Summary – best batteries to use:
Ranked in order of 1 being the best (both are very good though!):
1. Rechargeable – Lithium-ion – AAA or 18650 (pictured below) – so far we’ve not experienced any issues with this type of battery in our PeeDars, we’ll update this post if we do! Superior power storage, amazingly constant power output (minimal gradual decline in UV output whilst in use), top power to weight ratio, low (<2% per month) self-discharge rate, rechargeable, and works in a huge range of temperatures. Although initially expensive, not rugged, and best being frequently used and recharged, with recharging occurring before complete energy discharge, we think their performance is worth it.
2. Single Use – Alkaline – AAA – Although not rechargeable, these are the batteries your PeeDar were designed to use, you can find them in most places, they’re a good price, and they fit into the caddy snugly and work very well. Well known brands create very high quality batteries, with strong power outputs, they have very low maintenance requirements and store well for a long time. Extreme temperatures unfortunately reduce their performance quite a bit, this type of battery also outputs gradually less power as it is used.

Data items

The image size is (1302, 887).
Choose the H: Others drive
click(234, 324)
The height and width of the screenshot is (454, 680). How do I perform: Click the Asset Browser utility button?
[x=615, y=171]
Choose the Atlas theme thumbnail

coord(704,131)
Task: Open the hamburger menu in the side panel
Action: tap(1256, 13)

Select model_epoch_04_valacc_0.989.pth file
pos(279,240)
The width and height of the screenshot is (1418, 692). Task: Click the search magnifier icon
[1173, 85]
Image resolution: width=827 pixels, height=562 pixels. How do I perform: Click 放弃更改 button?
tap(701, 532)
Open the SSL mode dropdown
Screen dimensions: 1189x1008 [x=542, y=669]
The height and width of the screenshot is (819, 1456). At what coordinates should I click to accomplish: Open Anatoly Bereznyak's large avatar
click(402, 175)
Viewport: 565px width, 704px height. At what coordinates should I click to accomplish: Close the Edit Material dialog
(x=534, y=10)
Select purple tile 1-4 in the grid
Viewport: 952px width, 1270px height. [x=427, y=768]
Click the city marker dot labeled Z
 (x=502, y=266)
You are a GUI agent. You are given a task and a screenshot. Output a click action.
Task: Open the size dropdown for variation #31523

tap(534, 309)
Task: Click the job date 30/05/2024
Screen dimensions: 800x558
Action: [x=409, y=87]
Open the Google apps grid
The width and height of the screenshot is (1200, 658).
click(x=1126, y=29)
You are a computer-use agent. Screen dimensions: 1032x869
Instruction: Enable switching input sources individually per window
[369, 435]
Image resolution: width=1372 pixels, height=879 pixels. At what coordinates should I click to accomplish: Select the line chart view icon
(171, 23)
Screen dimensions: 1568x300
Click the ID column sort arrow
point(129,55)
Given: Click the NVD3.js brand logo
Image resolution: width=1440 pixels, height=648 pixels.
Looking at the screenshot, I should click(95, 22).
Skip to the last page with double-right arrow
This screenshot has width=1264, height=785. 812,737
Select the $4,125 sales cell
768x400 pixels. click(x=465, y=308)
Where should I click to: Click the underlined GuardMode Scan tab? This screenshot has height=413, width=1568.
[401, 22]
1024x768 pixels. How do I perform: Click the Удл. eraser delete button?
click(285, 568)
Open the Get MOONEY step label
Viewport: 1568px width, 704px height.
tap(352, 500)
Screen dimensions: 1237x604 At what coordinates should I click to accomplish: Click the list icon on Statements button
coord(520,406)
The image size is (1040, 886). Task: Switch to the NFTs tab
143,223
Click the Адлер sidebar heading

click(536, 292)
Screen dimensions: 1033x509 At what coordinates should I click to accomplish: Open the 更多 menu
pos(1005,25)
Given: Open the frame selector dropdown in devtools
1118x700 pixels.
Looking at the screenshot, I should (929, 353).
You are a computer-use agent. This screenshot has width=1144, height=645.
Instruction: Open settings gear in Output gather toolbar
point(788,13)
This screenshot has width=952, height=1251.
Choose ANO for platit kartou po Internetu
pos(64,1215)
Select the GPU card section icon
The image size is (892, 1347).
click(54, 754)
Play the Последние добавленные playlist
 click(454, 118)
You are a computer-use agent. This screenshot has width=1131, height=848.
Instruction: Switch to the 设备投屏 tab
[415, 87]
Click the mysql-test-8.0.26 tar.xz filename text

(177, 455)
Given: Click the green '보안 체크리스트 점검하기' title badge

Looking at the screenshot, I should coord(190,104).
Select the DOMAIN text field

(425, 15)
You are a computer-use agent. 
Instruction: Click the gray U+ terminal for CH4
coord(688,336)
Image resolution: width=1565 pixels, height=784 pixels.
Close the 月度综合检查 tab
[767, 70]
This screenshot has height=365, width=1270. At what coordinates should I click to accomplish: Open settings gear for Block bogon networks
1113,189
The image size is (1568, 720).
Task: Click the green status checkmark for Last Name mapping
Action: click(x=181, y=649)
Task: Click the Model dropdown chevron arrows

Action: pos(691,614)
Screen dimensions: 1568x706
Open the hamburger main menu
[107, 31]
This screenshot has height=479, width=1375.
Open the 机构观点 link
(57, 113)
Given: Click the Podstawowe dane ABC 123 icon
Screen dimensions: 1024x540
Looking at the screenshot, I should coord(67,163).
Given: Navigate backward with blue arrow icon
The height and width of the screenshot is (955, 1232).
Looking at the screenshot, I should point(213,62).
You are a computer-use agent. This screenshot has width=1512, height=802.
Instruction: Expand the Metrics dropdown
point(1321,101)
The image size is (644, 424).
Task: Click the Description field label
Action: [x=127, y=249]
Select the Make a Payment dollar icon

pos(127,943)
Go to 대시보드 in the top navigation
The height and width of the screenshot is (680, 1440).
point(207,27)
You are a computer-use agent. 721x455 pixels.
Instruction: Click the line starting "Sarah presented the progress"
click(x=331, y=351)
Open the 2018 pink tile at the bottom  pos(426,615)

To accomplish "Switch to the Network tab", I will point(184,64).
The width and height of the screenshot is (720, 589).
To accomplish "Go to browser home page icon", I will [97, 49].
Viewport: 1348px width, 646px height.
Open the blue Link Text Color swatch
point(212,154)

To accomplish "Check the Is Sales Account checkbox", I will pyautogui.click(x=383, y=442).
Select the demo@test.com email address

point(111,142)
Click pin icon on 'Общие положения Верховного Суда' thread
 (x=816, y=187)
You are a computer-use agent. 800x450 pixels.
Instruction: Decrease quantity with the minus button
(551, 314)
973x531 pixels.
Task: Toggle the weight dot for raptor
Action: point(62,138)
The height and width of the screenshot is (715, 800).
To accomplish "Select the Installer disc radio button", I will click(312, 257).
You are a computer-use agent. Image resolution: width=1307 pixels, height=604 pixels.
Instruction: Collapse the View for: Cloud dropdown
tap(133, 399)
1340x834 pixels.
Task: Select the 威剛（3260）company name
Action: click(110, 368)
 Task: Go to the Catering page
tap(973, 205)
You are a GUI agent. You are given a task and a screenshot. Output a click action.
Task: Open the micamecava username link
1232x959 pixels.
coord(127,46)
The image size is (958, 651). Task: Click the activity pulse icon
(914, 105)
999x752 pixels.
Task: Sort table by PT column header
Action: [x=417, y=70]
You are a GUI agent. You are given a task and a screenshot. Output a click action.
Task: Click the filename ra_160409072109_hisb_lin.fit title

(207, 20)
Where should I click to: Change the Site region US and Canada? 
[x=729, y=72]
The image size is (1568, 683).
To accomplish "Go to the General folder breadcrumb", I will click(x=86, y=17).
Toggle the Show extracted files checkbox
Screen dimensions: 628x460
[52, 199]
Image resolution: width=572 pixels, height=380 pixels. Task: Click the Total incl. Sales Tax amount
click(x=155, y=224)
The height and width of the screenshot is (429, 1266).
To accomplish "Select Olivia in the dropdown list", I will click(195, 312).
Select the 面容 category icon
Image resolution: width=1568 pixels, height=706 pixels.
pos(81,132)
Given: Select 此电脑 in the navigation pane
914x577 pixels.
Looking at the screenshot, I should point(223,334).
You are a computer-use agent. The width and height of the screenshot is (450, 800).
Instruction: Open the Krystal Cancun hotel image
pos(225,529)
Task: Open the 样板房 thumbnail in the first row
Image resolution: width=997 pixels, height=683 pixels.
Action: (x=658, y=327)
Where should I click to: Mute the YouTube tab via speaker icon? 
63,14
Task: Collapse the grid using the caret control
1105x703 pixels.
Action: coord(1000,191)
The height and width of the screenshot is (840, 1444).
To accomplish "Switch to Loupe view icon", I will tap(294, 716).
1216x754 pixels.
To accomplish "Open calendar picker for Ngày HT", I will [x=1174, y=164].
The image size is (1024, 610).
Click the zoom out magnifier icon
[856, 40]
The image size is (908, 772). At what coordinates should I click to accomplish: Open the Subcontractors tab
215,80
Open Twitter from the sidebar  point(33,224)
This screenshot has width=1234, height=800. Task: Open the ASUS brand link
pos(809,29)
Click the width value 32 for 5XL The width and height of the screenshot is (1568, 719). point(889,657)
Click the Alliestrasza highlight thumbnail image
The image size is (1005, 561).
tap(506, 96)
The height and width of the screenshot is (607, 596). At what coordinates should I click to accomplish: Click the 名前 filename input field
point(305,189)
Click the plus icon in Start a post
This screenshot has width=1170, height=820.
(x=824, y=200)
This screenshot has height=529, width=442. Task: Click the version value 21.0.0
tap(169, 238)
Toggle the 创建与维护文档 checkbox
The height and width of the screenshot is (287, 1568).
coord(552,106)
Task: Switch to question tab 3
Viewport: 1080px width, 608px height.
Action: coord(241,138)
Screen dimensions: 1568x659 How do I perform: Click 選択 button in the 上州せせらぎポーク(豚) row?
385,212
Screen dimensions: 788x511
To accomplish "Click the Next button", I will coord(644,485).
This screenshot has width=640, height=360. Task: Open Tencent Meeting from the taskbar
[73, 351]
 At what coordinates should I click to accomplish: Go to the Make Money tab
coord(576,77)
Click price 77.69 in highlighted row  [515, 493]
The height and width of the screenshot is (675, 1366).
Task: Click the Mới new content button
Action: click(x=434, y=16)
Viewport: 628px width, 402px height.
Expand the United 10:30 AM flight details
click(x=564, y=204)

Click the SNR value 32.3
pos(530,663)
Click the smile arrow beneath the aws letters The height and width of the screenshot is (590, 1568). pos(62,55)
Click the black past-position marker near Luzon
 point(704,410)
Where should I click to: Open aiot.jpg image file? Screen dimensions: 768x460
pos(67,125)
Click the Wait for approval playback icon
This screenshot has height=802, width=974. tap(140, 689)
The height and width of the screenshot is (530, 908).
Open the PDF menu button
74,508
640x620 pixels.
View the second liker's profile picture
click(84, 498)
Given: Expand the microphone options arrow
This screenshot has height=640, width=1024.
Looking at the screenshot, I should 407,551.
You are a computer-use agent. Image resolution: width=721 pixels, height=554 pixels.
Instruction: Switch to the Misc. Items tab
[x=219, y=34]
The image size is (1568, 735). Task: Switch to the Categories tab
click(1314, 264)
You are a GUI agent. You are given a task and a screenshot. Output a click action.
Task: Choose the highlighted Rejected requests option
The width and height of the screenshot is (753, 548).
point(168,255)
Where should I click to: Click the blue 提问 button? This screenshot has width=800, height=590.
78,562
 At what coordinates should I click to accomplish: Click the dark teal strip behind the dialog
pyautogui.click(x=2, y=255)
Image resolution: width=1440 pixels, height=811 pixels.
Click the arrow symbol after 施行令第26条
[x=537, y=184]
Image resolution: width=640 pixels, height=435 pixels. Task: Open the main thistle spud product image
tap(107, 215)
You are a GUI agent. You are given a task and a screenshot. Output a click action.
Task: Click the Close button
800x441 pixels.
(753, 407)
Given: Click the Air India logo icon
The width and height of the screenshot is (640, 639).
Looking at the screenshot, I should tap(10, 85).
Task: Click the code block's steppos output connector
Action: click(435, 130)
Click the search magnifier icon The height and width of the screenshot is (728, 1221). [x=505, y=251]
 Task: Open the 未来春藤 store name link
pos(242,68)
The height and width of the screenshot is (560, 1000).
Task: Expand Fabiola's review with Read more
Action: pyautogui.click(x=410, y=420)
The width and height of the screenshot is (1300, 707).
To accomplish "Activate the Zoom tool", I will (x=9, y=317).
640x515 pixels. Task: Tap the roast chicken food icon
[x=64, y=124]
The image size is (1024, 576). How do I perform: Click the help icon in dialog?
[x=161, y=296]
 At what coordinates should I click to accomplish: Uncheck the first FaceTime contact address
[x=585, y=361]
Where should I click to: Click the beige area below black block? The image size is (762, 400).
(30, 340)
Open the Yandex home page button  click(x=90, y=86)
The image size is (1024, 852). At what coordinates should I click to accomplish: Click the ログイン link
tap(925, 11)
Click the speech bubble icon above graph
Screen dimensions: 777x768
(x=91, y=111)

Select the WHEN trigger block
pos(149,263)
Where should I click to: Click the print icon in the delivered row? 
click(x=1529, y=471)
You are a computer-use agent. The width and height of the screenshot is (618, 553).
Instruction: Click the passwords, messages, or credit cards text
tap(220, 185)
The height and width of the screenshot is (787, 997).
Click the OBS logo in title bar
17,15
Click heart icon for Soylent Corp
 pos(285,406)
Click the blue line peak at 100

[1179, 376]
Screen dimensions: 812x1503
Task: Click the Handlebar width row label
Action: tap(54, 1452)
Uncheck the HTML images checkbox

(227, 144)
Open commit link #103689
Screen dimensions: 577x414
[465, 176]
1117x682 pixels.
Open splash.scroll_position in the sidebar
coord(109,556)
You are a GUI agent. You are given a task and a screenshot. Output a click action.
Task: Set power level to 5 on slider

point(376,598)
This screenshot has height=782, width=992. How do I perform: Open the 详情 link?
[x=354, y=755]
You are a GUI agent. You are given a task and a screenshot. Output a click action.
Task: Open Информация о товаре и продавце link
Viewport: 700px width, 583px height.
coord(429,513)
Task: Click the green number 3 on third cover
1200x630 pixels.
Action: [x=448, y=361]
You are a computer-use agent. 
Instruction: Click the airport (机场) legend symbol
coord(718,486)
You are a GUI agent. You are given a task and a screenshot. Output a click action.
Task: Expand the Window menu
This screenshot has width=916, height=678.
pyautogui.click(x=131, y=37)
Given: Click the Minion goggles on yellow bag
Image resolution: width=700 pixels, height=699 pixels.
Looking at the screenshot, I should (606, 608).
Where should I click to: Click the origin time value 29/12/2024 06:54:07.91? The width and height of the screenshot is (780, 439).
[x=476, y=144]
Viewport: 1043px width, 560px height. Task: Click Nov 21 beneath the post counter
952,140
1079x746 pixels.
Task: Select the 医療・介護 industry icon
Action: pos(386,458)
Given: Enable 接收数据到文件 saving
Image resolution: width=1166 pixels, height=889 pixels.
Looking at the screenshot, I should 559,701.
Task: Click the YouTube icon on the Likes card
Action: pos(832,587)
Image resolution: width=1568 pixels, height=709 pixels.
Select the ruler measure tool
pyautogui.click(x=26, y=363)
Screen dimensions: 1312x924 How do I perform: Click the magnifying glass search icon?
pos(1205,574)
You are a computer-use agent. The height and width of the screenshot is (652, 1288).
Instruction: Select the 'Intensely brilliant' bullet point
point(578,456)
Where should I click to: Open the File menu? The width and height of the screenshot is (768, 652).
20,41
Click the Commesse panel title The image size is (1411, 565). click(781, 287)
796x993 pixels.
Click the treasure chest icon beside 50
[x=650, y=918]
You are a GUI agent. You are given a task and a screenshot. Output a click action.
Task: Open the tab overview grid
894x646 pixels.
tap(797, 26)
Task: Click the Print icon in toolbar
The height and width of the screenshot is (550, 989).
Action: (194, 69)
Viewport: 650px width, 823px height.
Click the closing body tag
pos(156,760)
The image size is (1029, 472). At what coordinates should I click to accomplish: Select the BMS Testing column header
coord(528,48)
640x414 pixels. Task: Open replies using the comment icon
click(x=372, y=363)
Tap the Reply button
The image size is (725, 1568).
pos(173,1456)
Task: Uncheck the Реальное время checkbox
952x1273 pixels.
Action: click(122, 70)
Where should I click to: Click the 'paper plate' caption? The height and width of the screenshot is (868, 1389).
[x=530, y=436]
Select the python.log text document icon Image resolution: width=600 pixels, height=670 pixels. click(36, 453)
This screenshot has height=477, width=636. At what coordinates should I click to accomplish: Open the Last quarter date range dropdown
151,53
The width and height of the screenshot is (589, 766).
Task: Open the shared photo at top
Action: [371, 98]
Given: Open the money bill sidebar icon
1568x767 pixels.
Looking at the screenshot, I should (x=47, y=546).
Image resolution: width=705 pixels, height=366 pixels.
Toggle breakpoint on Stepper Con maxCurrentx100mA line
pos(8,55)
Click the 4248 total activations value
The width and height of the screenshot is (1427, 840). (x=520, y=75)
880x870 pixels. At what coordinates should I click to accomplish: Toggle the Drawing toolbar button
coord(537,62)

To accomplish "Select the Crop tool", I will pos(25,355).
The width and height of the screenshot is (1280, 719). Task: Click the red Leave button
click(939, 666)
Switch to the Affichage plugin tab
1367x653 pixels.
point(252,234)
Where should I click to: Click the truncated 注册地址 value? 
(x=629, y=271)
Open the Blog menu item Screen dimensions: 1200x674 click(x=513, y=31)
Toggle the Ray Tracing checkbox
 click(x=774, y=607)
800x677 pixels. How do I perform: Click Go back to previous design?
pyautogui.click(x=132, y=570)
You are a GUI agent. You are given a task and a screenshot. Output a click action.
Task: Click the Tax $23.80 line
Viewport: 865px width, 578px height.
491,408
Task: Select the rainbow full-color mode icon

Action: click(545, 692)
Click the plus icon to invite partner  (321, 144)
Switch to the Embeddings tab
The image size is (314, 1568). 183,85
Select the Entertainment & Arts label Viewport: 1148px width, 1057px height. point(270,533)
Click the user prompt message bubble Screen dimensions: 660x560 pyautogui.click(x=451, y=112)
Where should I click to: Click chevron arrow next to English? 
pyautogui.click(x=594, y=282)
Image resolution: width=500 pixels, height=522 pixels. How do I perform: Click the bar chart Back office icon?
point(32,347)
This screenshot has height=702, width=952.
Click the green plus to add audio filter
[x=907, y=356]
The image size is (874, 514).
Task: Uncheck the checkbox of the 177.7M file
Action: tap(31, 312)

* _The problem_:
Output the battery summary's wording from "2. Single Use" up to and including "it is used.", copied exactly.

* _Output below_:
2. Single Use – Alkaline – AAA – Although not rechargeable, these are the batteries your PeeDar were designed to use, you can find them in most places, they’re a good price, and they fit into the caddy snugly and work very well. Well known brands create very high quality batteries, with strong power outputs, they have very low maintenance requirements and store well for a long time. Extreme temperatures unfortunately reduce their performance quite a bit, this type of battery also outputs gradually less power as it is used.